Instruction: Render every line of the records below as a Markdown table with two columns, Row and Line. Number the rows, skip blank lines, and leave out the pictures.

Material for this exercise:
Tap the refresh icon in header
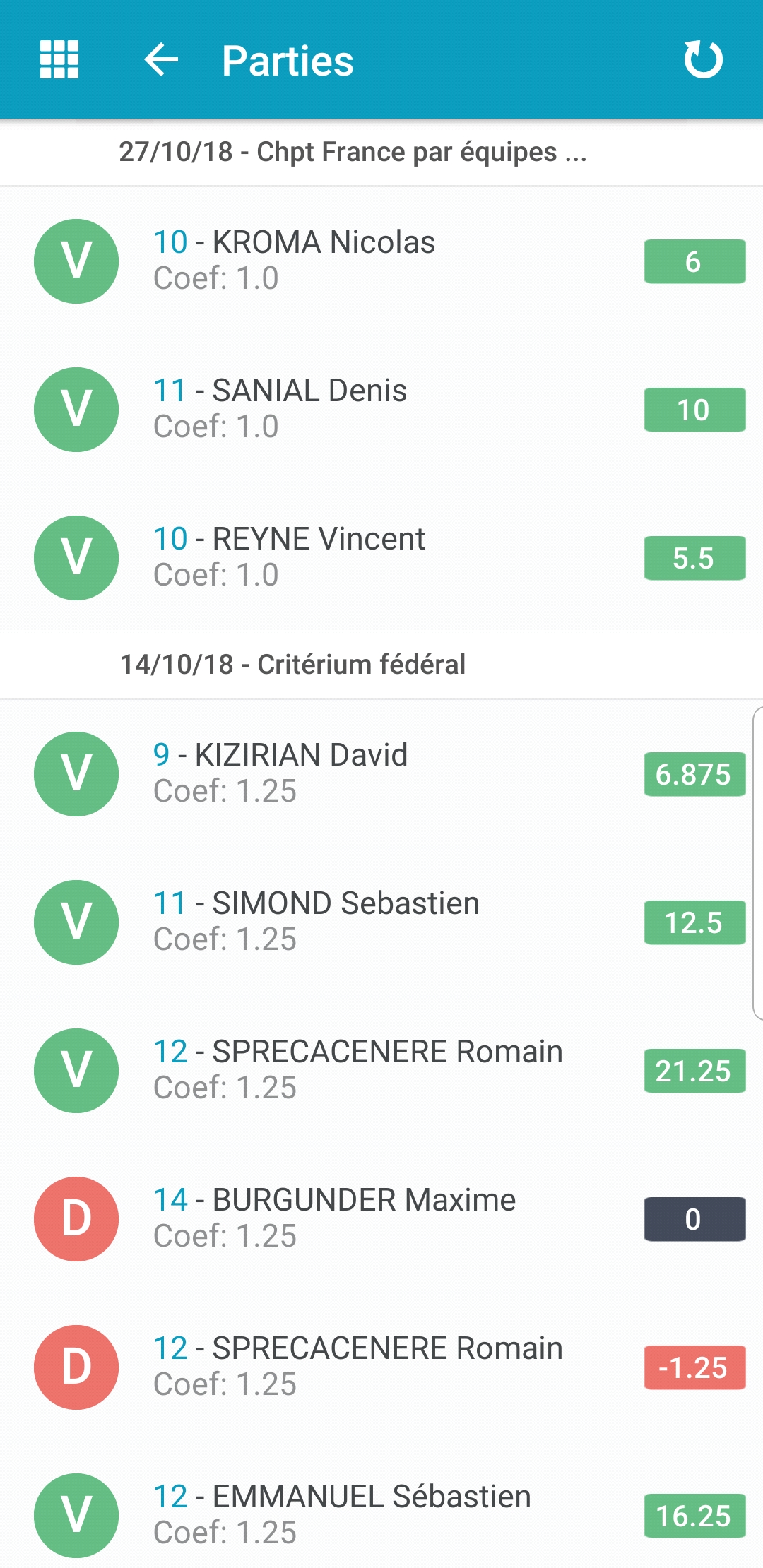This screenshot has width=763, height=1568. pos(703,60)
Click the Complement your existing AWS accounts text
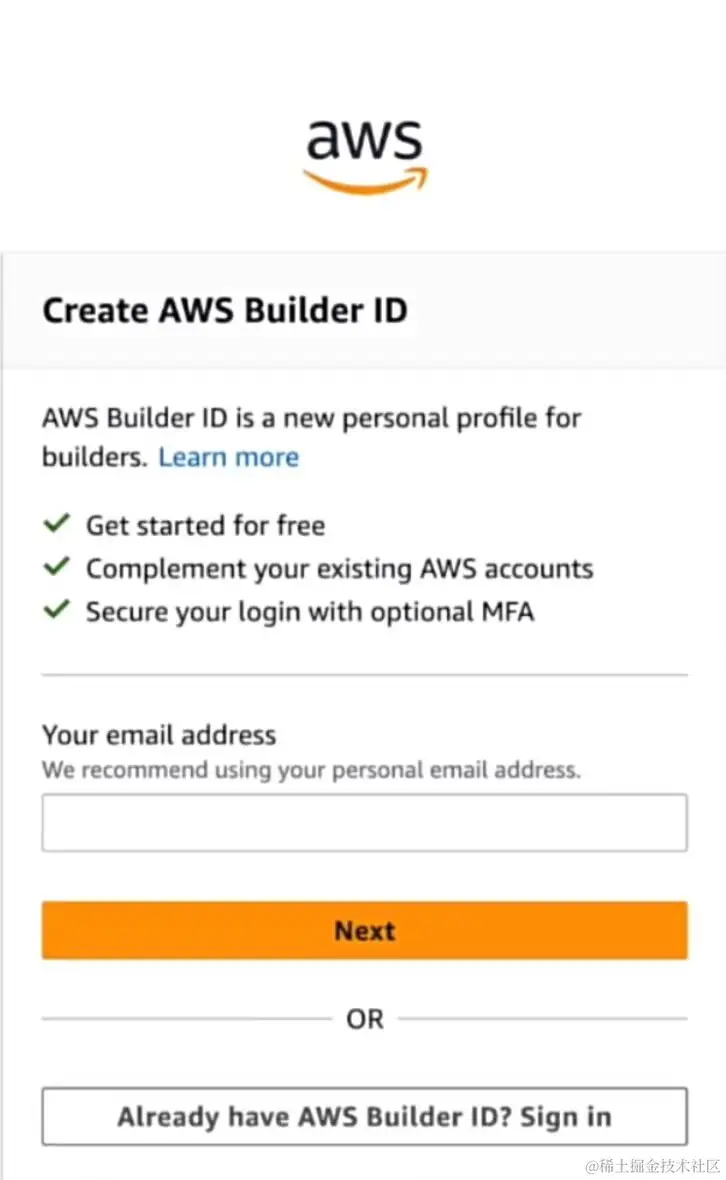726x1180 pixels. tap(339, 569)
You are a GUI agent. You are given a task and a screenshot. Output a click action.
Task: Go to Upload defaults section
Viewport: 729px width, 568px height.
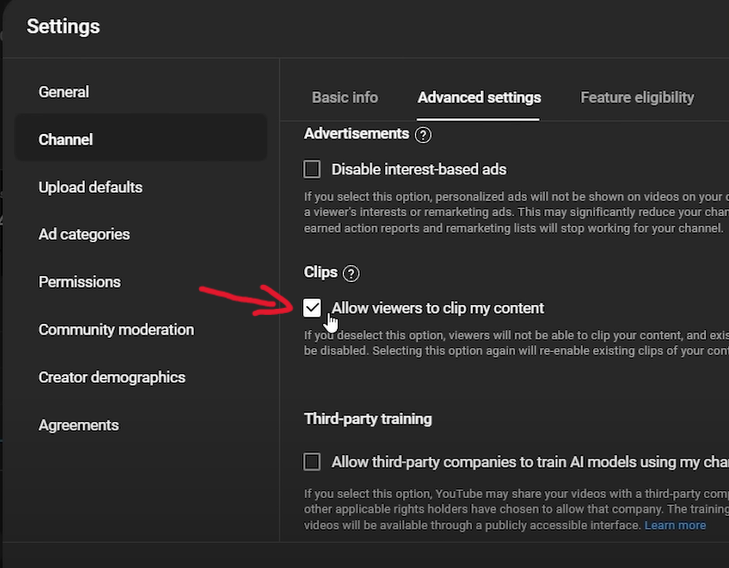(x=90, y=187)
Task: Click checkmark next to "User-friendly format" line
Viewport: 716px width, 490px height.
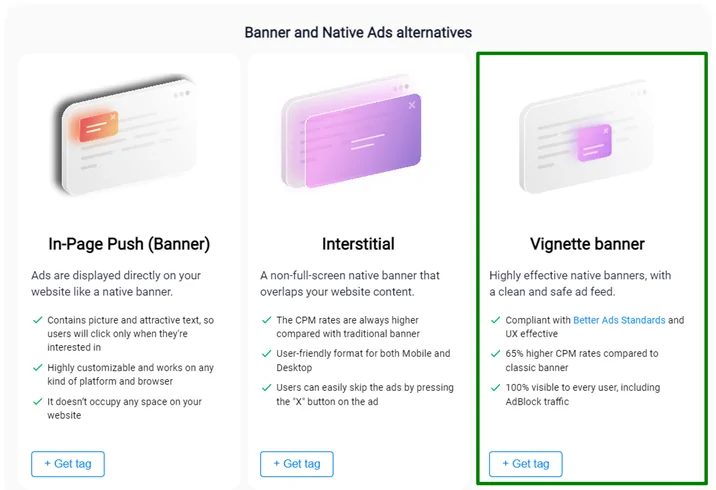Action: [x=266, y=354]
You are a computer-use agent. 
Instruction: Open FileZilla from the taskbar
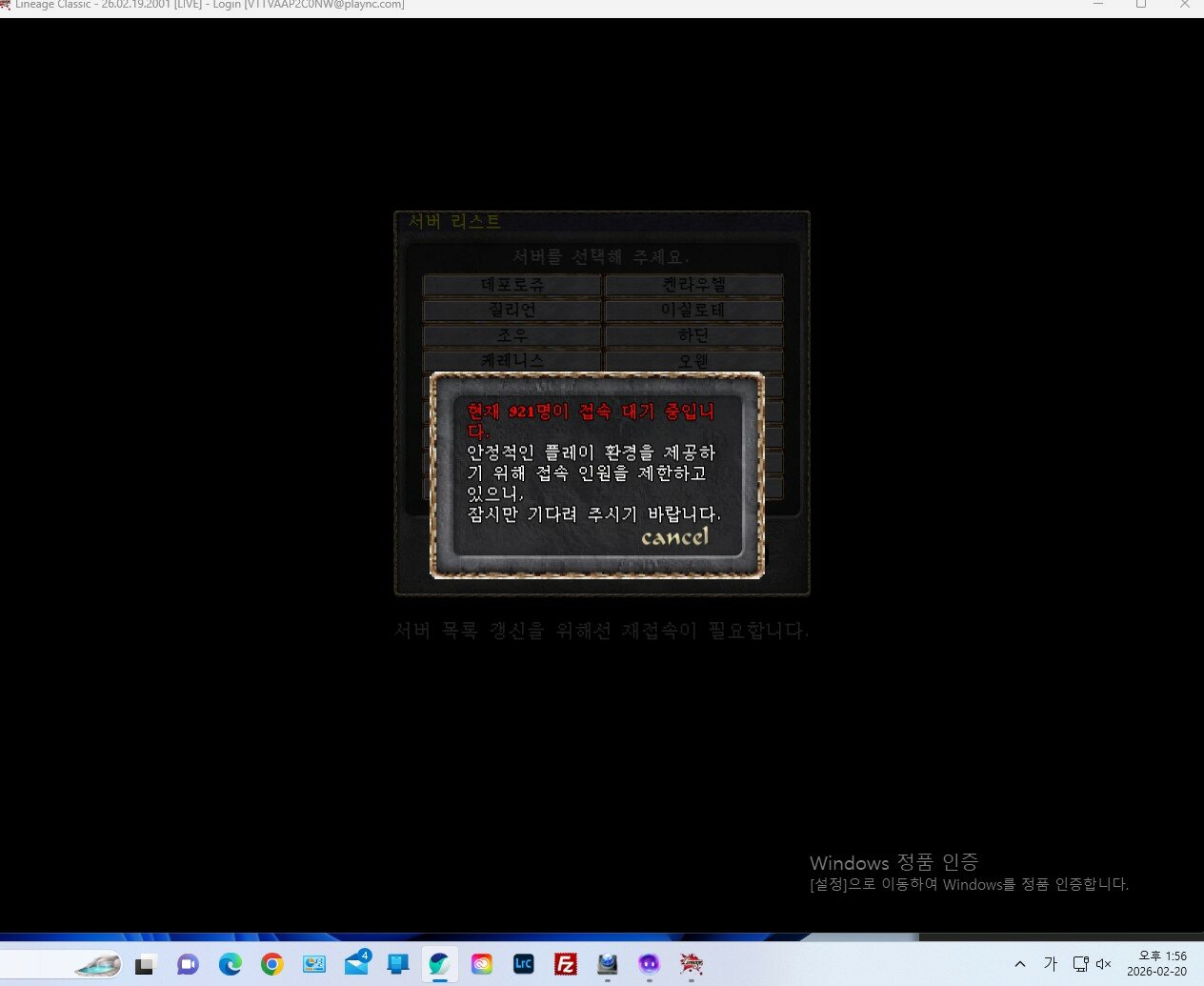566,965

Complete output:
| Row | Line |
|---|---|
| 1 | Tap the refresh icon in header |
| 2 | This screenshot has width=763, height=1568. pos(703,60) |
| 3 | Click the Complement your existing AWS accounts text |
| 4 | 726x1180 pixels. tap(339, 569) |
| 5 | You are a GUI agent. You are given a task and a screenshot. Output a click action. |
| 6 | Task: Go to Upload defaults section |
| 7 | Viewport: 729px width, 568px height. |
| 8 | (x=90, y=187) |
| 9 | Task: Click checkmark next to "User-friendly format" line |
| 10 | Viewport: 716px width, 490px height. |
| 11 | Action: [x=266, y=354] |
| 12 | You are a computer-use agent.  |
| 13 | Instruction: Open FileZilla from the taskbar |
| 14 | 566,965 |